_指示 1_:
古代エジプトの文字についての抜粋本文のうち、「先の文字板に書かれているのも」から始まり「であることが分かるでしょう。」まで続く部分を、そのまま書き写してもらえますか?

_抜粋本文_:

↓

画像の左端に黒く薄汚れた部分が見えると思いますが、これは白塗料で消されなかった箇所です。
古代エジプトの産業や官僚制では、筆記による広範なやり取りがなされていました。
そのため、有望な若者たちは幼い頃から書記官としての訓練を受け、国の書簡や納税申告書などの適切な書き方を叩き込まれたのです。
上の文字板もその訓練の一つであり、間違っている箇所はその都度、先生により赤インクで添削されていました。
古代エジプトの文字といえば、ヒエログリフが最も有名ですが、この文字板で練習されているのはヒエログリフではありません。
ヒエログリフは動物やシンボルをかたどって描かれた象形文字であり、主に墳墓や石碑、「死者の書」などに用いられました。
しかしヒエログリフの筆記は使用や習得に時間がかかり、膨大な書類のやり取りをする産業や官僚の仕事には向いていませんでした。
そこで紀元前3000年頃に、ヒエログリフをより書きやすい筆記体にした「ヒエラティック」という文字が発明されます。
ヒエログリフが神聖な文書に使われたのに対し、ヒエラティックは行政文書などで常用される便利な文字となりました。
先の文字板に書かれているのもヒエラティックであり、見習い書記官たちはこの文字をメインに練習していたのです。
こちらは両者の文字を比較した図解で、点線の入っている側がヒエログリフ、その隣の点線のないものがヒエラティックになります。
これを見ると、ヒエラティックはヒエログリフの点線部分を省略した文字であることが分かるでしょう。

↑

_指示 2_:
データ行のうち「Task: Click the Bearbeiten button on post #1」を含む行から始まり最後の行まで続く部分(両端を含む)を、「screenshot」を「image」に差し替え、それ以外は一切変えずに書き直してもらえますか?画像は答えに含めないでください。

_データ行_:
↓

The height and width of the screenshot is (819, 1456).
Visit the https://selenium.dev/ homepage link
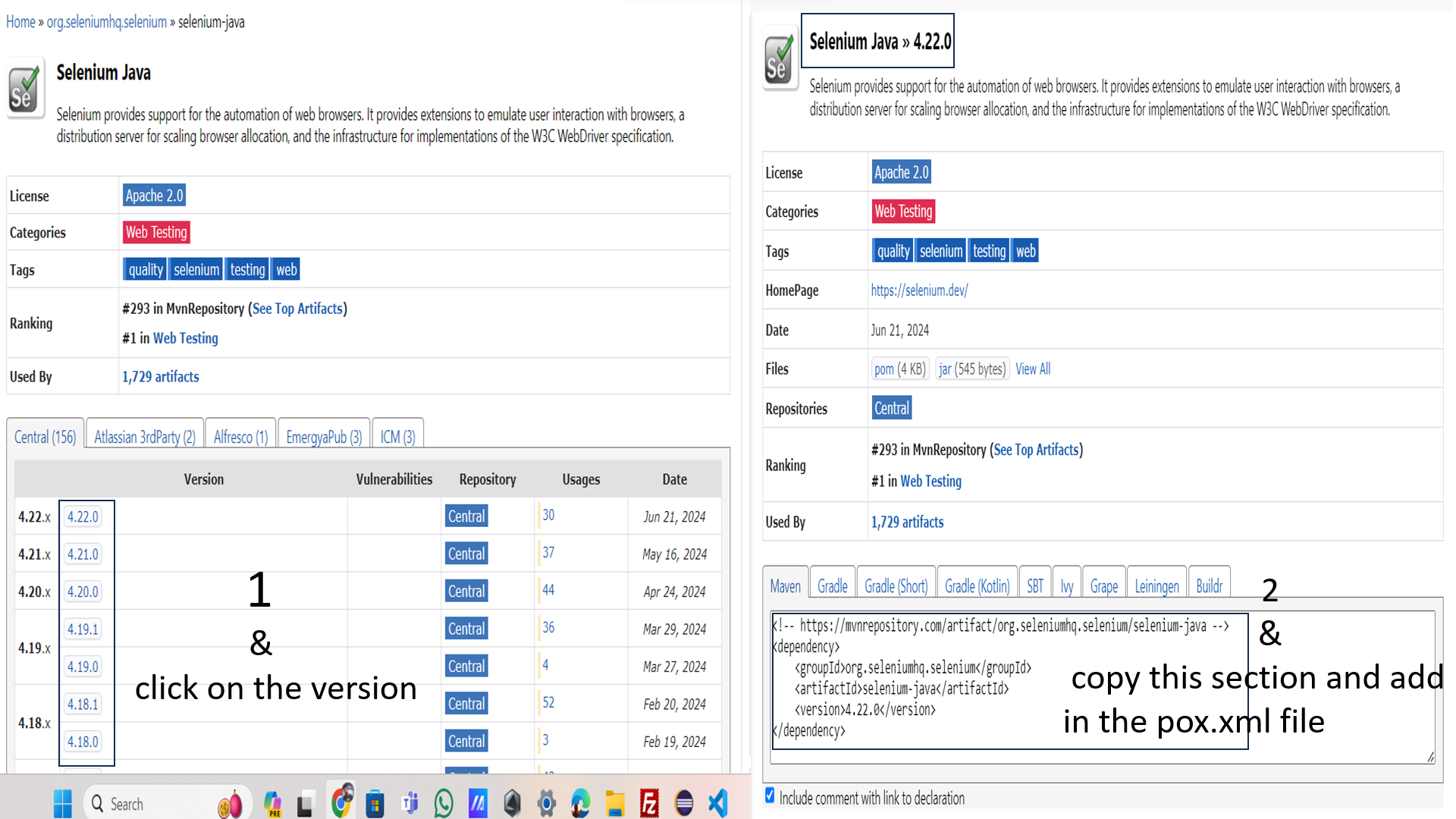pyautogui.click(x=919, y=290)
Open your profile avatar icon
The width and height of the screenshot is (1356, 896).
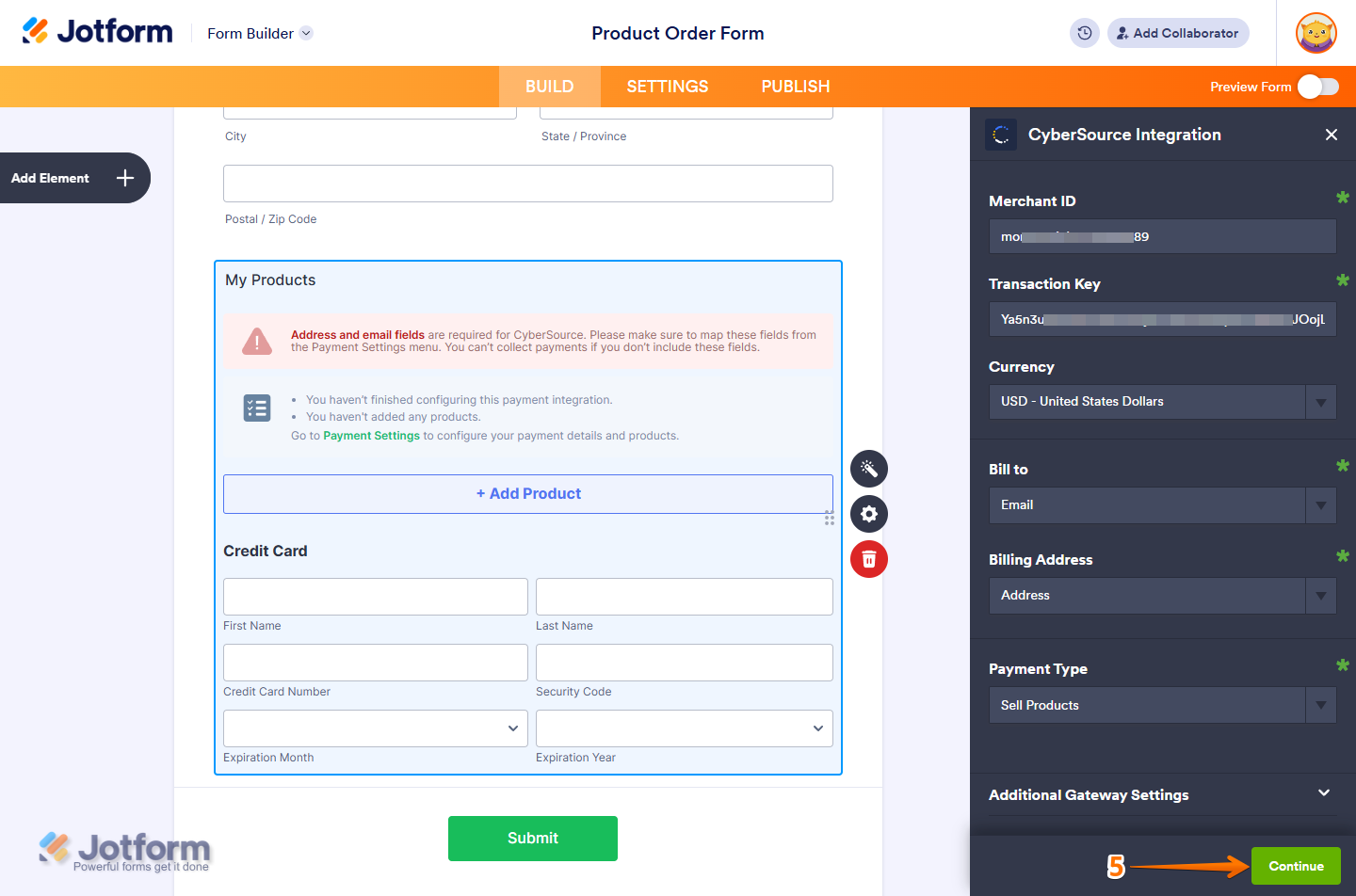click(1316, 32)
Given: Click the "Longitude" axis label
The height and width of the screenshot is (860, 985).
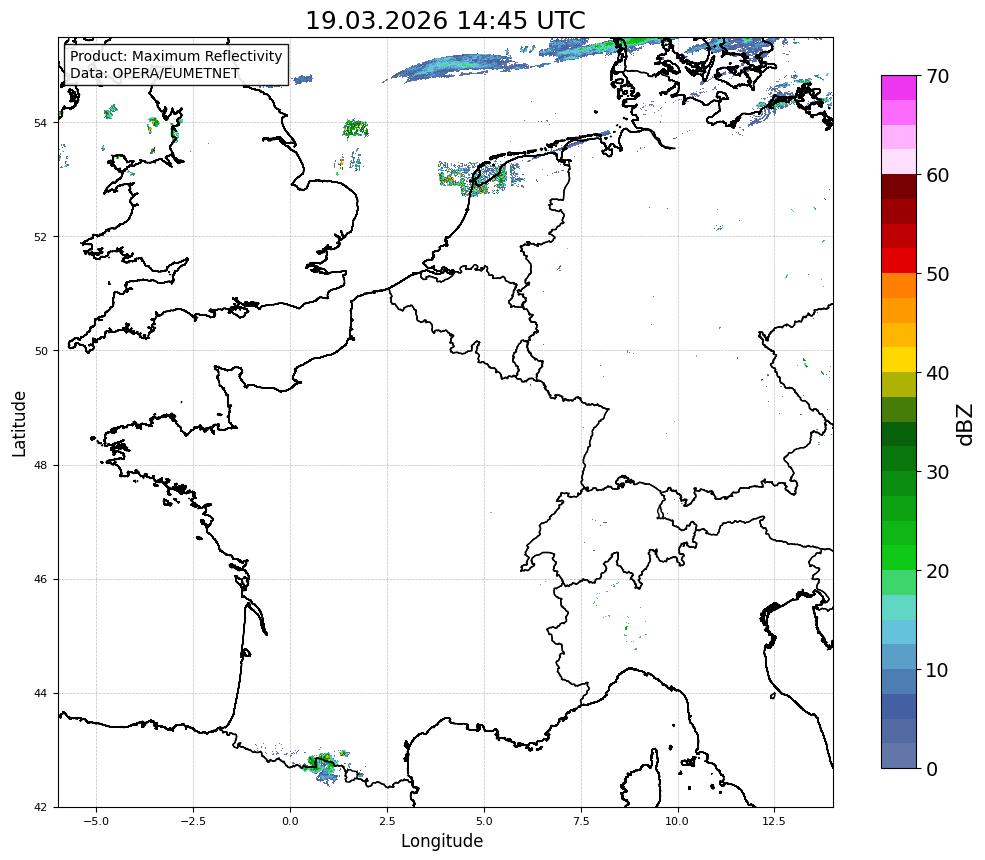Looking at the screenshot, I should coord(442,841).
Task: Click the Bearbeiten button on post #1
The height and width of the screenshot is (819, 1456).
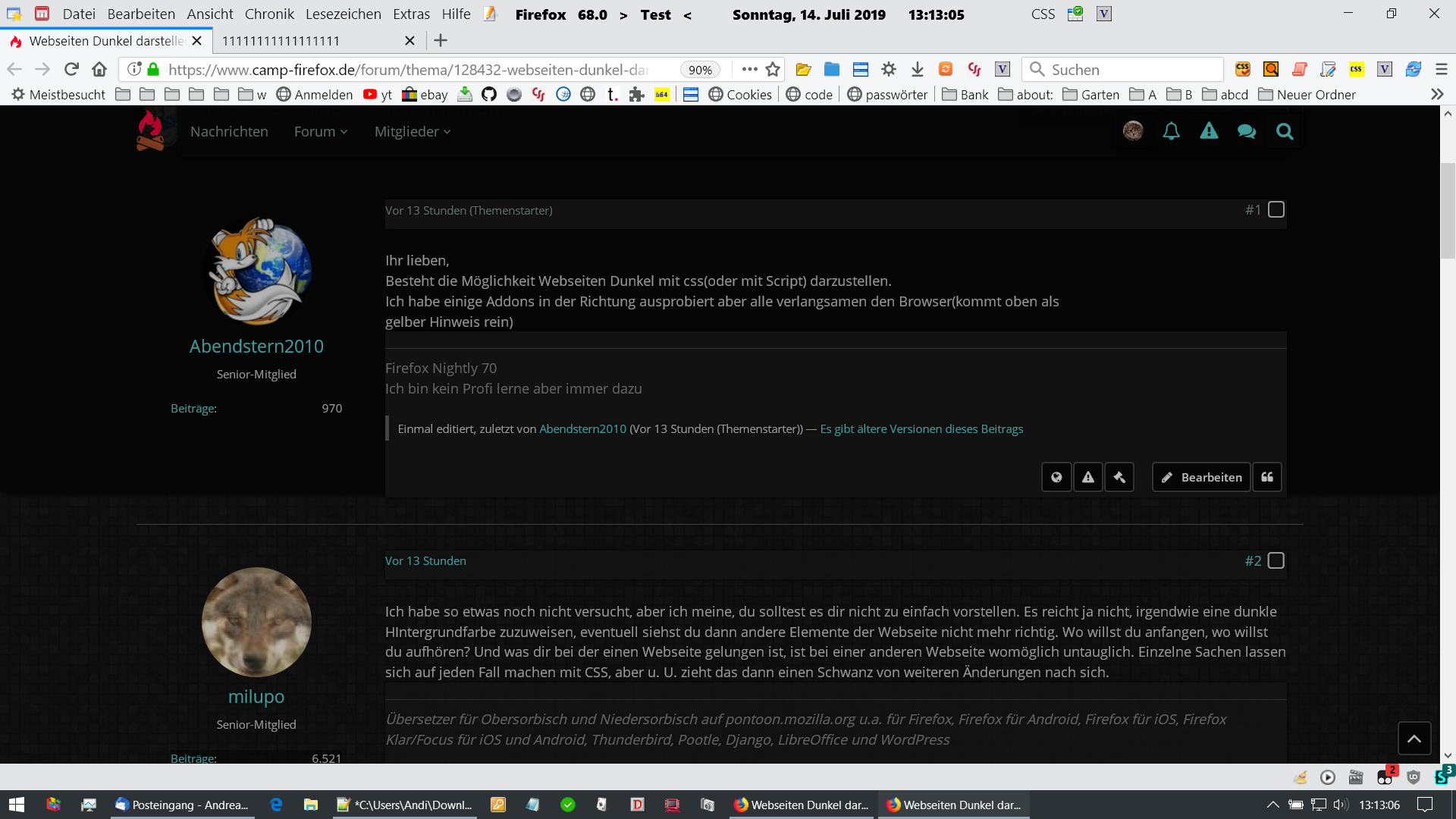Action: coord(1201,477)
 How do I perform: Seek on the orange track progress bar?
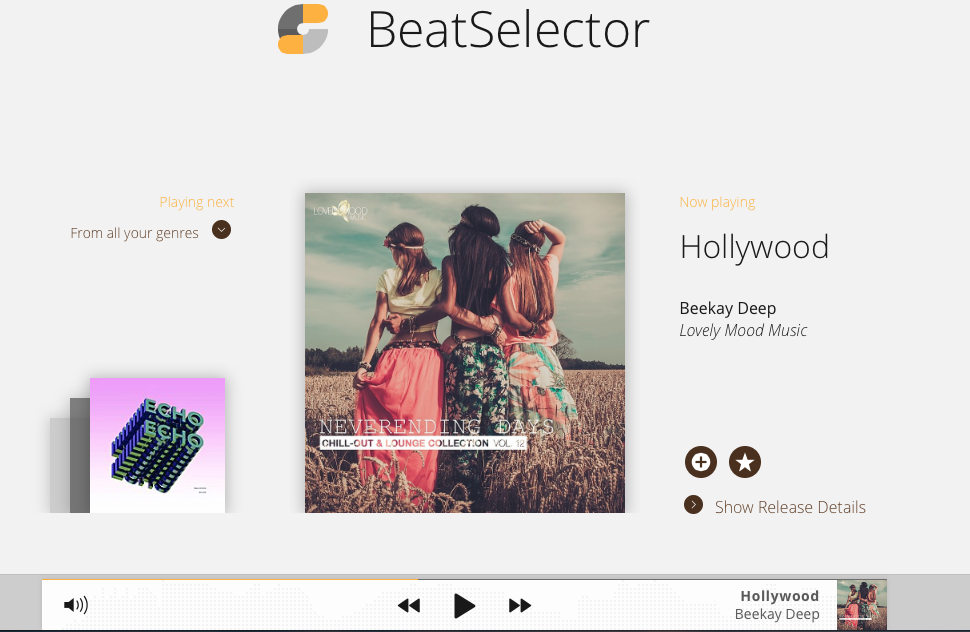tap(230, 579)
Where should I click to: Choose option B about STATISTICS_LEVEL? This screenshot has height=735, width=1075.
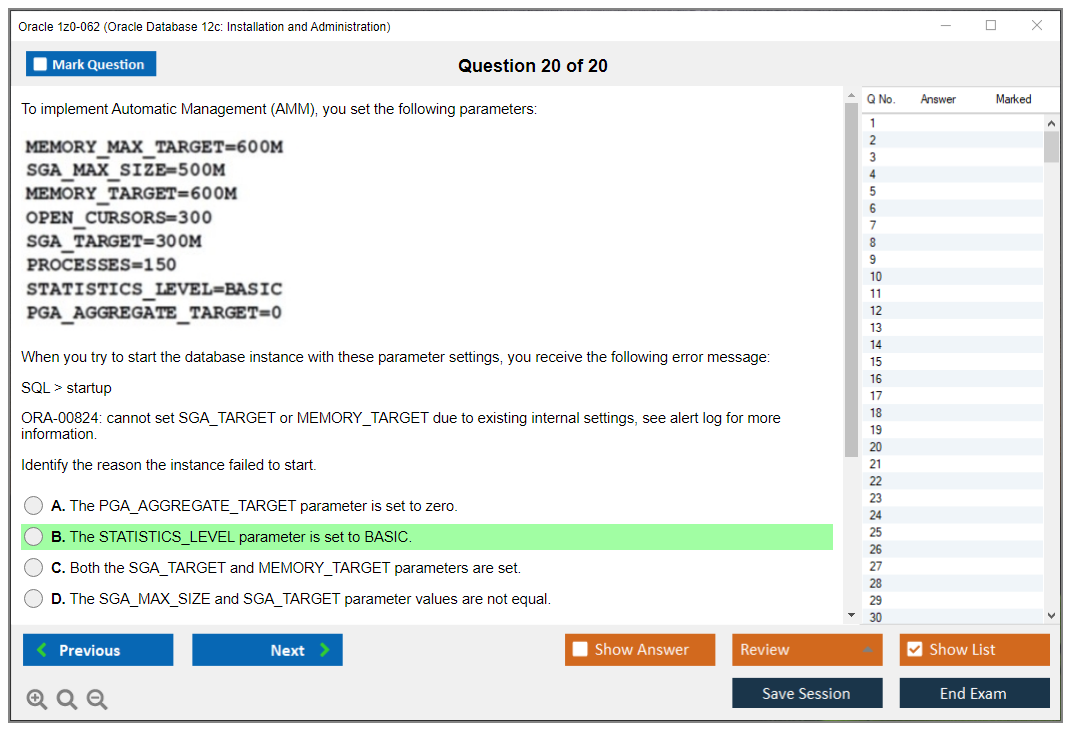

↑

_記述回答 1_:
先の文字板に書かれているのもヒエラティックであり、見習い書記官たちはこの文字をメインに練習していたのです。
こちらは両者の文字を比較した図解で、点線の入っている側がヒエログリフ、その隣の点線のないものがヒエラティックになります。
これを見ると、ヒエラティックはヒエログリフの点線部分を省略した文字であることが分かるでしょう。

_記述回答 2_:
Task: Click the Bearbeiten button on post #1
The height and width of the image is (819, 1456).
Action: coord(1201,477)
 How do I perform: Seek on the orange track progress bar?
tap(230, 579)
Where should I click to: Choose option B about STATISTICS_LEVEL? This image has height=735, width=1075.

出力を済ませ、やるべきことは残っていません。